As the awkward pas de deux takes shape, Cuba is seeking to bolster its own scientific capacity. Ever since the revolution, the government's unwavering policy has been to yoke science to societal needs: girding for the consequences of climate change, for example, or bolstering energy supplies. Researchers not pursuing such national priorities have had to fend for themselves. “You can study mathematics or basic science, but there's no money,” Llanes-Santiago says. “Everything is for applied science.”

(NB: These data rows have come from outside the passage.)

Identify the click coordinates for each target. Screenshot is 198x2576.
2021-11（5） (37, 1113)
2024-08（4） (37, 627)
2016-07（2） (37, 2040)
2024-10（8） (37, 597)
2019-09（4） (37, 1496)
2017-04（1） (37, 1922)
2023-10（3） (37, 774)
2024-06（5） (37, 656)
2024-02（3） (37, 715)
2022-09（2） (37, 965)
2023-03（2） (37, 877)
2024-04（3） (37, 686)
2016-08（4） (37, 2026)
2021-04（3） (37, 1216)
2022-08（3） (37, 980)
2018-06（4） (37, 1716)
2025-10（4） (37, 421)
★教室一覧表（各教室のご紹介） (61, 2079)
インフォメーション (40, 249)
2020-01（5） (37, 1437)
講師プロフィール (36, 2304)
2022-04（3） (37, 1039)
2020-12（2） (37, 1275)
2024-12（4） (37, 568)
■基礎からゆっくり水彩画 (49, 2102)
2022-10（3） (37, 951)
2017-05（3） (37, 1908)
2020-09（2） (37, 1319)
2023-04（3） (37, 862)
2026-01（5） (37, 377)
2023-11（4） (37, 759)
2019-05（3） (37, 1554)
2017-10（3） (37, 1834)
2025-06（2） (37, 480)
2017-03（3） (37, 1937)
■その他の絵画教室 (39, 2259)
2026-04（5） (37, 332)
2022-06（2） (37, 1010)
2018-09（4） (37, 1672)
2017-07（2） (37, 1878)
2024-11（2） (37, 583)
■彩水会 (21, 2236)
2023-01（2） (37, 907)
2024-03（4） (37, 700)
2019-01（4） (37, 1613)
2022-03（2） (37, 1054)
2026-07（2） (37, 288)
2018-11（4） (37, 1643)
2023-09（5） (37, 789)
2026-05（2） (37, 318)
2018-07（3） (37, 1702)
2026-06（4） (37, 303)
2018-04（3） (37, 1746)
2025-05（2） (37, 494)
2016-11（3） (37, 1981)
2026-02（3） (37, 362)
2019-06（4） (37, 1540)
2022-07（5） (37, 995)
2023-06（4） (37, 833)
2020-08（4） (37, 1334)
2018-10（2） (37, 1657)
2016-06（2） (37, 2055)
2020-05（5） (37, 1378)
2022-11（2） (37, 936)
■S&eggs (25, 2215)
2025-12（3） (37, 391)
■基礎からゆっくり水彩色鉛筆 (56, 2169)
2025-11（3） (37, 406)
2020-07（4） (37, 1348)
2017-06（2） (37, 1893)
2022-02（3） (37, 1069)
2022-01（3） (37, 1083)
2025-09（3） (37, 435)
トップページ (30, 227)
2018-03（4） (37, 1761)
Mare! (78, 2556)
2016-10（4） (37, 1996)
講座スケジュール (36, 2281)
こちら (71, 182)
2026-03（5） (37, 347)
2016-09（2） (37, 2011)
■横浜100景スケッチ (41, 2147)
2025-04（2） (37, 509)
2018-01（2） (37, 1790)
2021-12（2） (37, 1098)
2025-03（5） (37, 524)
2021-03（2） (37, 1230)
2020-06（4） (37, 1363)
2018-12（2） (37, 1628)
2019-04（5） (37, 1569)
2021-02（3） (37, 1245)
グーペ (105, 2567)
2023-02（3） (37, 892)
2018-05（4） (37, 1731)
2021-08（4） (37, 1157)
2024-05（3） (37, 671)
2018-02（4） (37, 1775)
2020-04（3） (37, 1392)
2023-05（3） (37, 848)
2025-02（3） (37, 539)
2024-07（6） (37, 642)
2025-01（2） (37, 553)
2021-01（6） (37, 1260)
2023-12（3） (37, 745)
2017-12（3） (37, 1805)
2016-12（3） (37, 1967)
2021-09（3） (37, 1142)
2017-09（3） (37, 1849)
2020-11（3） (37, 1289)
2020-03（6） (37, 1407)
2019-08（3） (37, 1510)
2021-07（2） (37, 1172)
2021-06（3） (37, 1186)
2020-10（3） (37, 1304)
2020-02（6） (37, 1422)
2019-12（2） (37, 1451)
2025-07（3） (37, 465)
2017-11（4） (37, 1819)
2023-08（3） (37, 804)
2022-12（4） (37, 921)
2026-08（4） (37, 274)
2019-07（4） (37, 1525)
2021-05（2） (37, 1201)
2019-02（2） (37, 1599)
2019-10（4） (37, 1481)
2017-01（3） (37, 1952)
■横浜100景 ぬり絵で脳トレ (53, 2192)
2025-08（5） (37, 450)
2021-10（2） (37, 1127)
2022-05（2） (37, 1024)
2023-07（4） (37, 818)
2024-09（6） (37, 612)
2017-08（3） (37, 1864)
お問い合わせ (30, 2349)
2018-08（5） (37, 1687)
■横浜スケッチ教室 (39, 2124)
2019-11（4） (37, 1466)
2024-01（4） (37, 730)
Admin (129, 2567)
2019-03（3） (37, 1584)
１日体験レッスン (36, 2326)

That could change with the upcoming establishment of the Cuban NSF. Key details, including its budget and management structure, are still being worked out. But the science ministry has agreed that it will dole out a chunk of its R&D budget—a paltry 90 million pesos ($4 million) in 2015—on competitive grants for basic research. “It's essential to have this fund,” Valdés-Sosa says. While most of Cuba's R&D budget will continue to go to “national needs,” Clark-Arxer adds, “there must be space for creativity.”

Cuba remains a place of outsized ambitions. Castro's eldest son, Fidel Castro Díaz-Balart, for example, is leading an initiative to build a nanotechnology research complex on Havana's southern outskirts. The Center for Advanced Studies of Cuba hopes to carve niches in, for example, drug delivery and solar cells. “We will never be a power in nanoscience,” Clark-Arxer acknowledges. “But we have to be proficient.” Seemingly defying poverty and the embargo, the center's labs are billed as having “ultralow vibrations without electromagnetic interference,” a “powerful computational infrastructure,” and “worldclass laboratories for nanocharacterization.” Work on a nanofabrication facility is slated to begin next year.

Cuba's precision strike into a field dominated by the United States and other powers sounds a lot like guerrilla science. But until the embargo fades, that's the way it has to be, Castro Díaz-Balart says. “This approach,” he says, “is consistent with the economy and possibility of Cuba.”